Selected extract:
Hairballs In Cats - What Are They?
That ball or tubular shaped wad of hair and fluid your cat vomits is a hairball and may be a natural occurrence resulting from your cats’ grooming. If relatively infrequent there is likely no problem. If more frequent (more than several times a year) they may indicate a problem, such as excessive grooming. This is especially so if your cat is a shorthair and is producing hairballs as they are much less likely than longhair cats to produce them.
PHYSICAL CAUSES OF HAIRBALLS IN CATS
Excessive grooming can have psychological or medical causes. If your cat has allergies or a skin problem you should look him over thoroughly for skin abrasions, fleas, or obvious irritations to the skin. If it’s fleas the solution is simple but you might want to ask your vet for the flea treatment she recommends.
Allergies can be to anything, just like us. Symptoms of allergies can be:
- Itchy, running eyes or nose (you’ll see him rubbing those areas.)
- Sneezing, coughing or impeded breathing
- Noticeable irritations, hives or other skin anomalies
- Ear infections. (Watch for him rubbing his ears
- Vomiting or diarrhea.
- Snoring (poor air intake)
- Excessive licking (grooming)

Extracted records:
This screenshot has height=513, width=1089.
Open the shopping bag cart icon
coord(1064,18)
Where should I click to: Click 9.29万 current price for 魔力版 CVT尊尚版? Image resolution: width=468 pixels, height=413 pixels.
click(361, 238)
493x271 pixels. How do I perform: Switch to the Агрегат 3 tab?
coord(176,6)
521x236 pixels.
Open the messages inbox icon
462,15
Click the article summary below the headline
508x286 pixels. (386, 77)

...

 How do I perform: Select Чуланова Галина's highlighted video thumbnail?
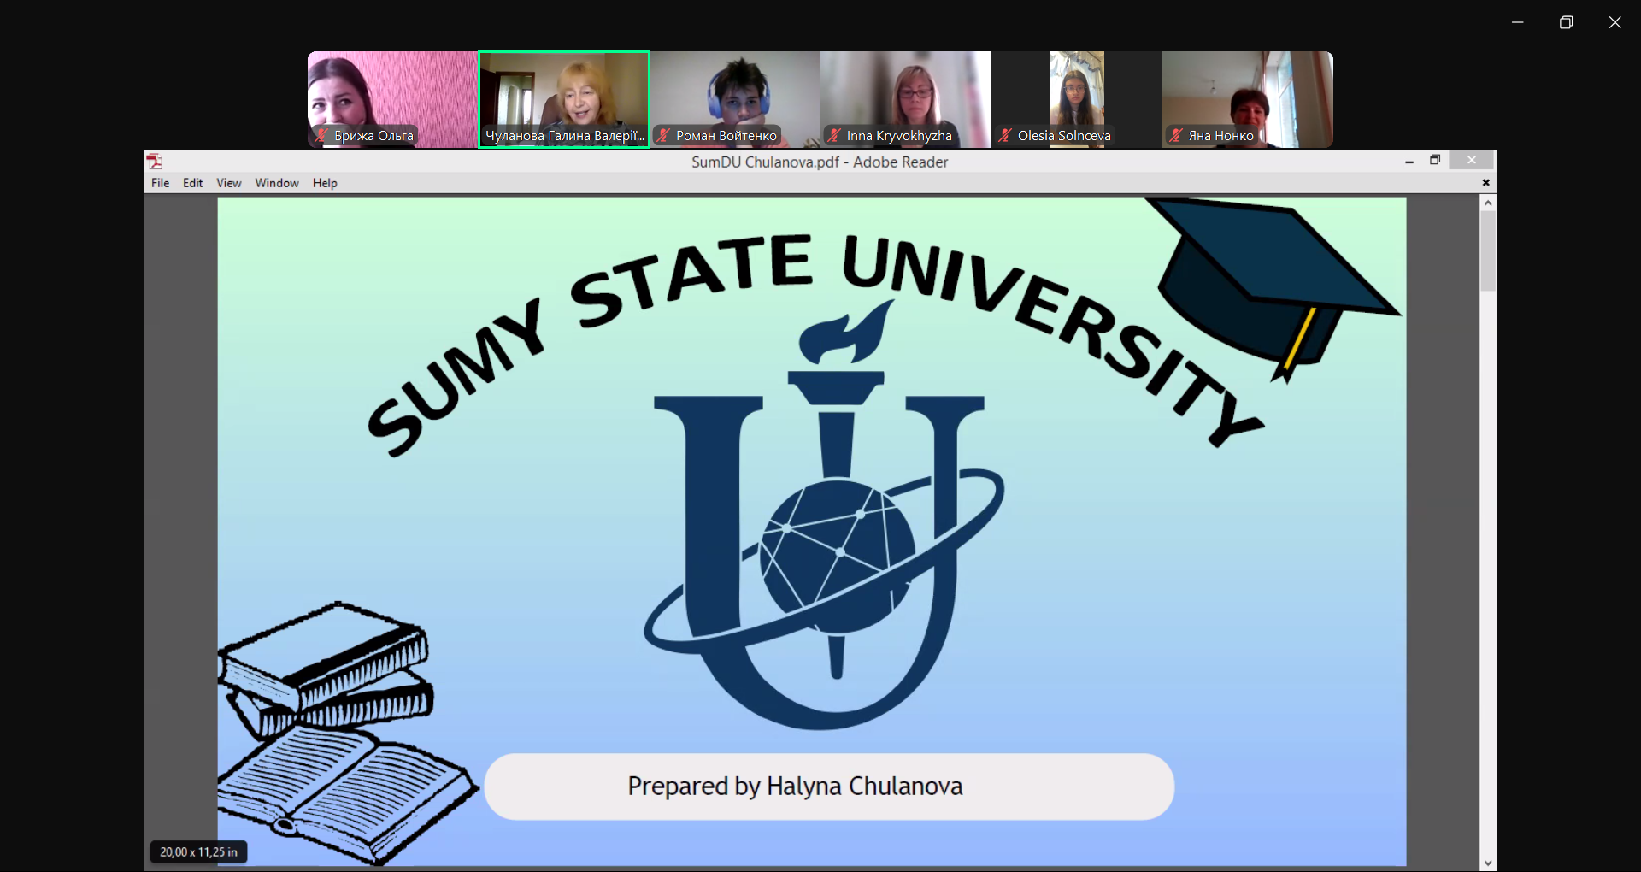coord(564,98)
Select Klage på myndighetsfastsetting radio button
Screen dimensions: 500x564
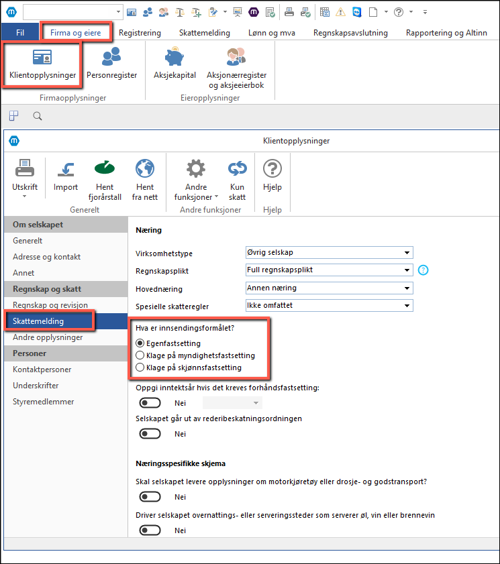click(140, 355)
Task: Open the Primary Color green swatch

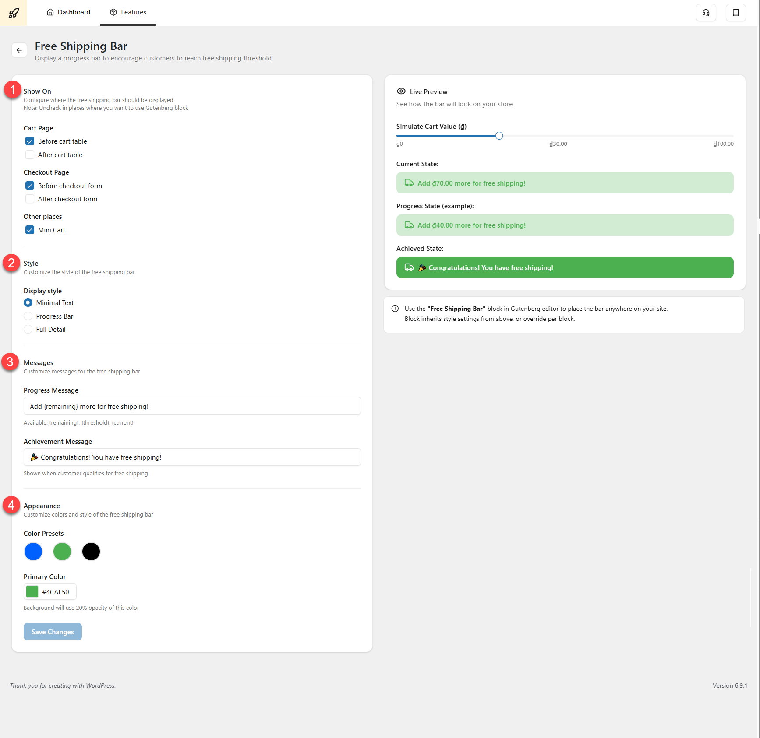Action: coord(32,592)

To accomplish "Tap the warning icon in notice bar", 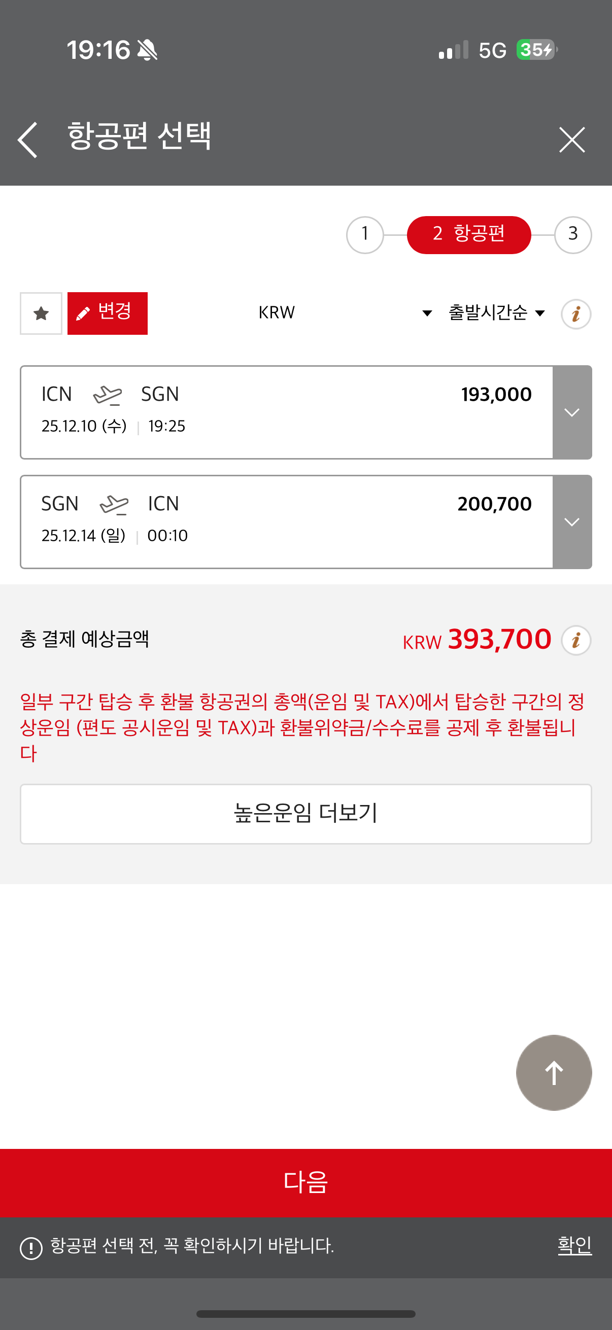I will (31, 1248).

...

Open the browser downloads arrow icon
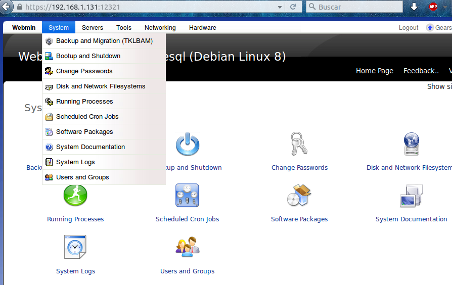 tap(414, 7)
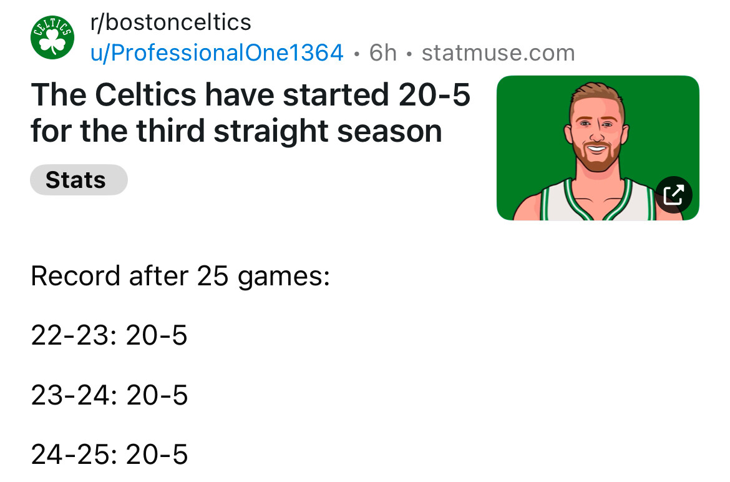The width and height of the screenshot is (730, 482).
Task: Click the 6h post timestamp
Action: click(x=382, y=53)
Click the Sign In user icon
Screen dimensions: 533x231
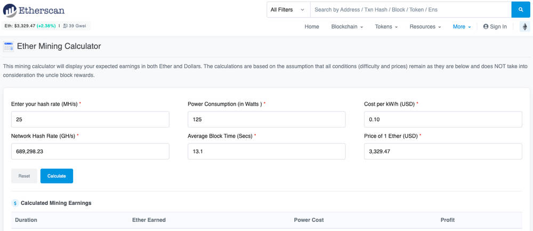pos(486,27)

Instructions to follow:
Continue the article on hairballs in cats above, starting right after its last line.

Reply to the exercise:
His excessive grooming is an attempt to relieve the irritation or distress the physical symptoms are causing him.
How To Prevent Hairballs – Physical
If your cat doesn’t seem to have a problem but is prone to hairballs and seems to generate them as a natural consequence of grooming – but you’d like to reduce or eliminate them, there are several areas you can apply your attention.
Improve skin and coat care:
- Brush him regularly and often. Let him tell you if you’re using the right pressure. (He’ll be obviously pleased if you are, he’ll leave if you’re not.) Notice while brushing him if any area is particularly sensitive and if there are any areas that are more bare than surrounding areas. such places could indicate an issue that needs to be addressed.
- Use flea prevention regularly if appropriate. (If he doesn’t have them, don’t use it.)
- Insure healthy skin and fur with proper hydration. It has been proven and is universally accepted that a fountain designed for cats will increase your cats’ water intake significantly, thus improving his skin and coat health. Just be sure it is a quality cat fountain and not a cheaply made, actually harmful, cat fountain. You’ll find the best at www.thirstycatfountains.com.
- Hairball diets have increased fiber that might help motility. They should not be used instead of looking for an underlying cause of hairballs! Discuss special diets with your veterinarian.
- Hairball remedies help lubricate the intestinal tract and may ease the passage of hair. They again should not be used instead of looking for an underlying cause of hairballs.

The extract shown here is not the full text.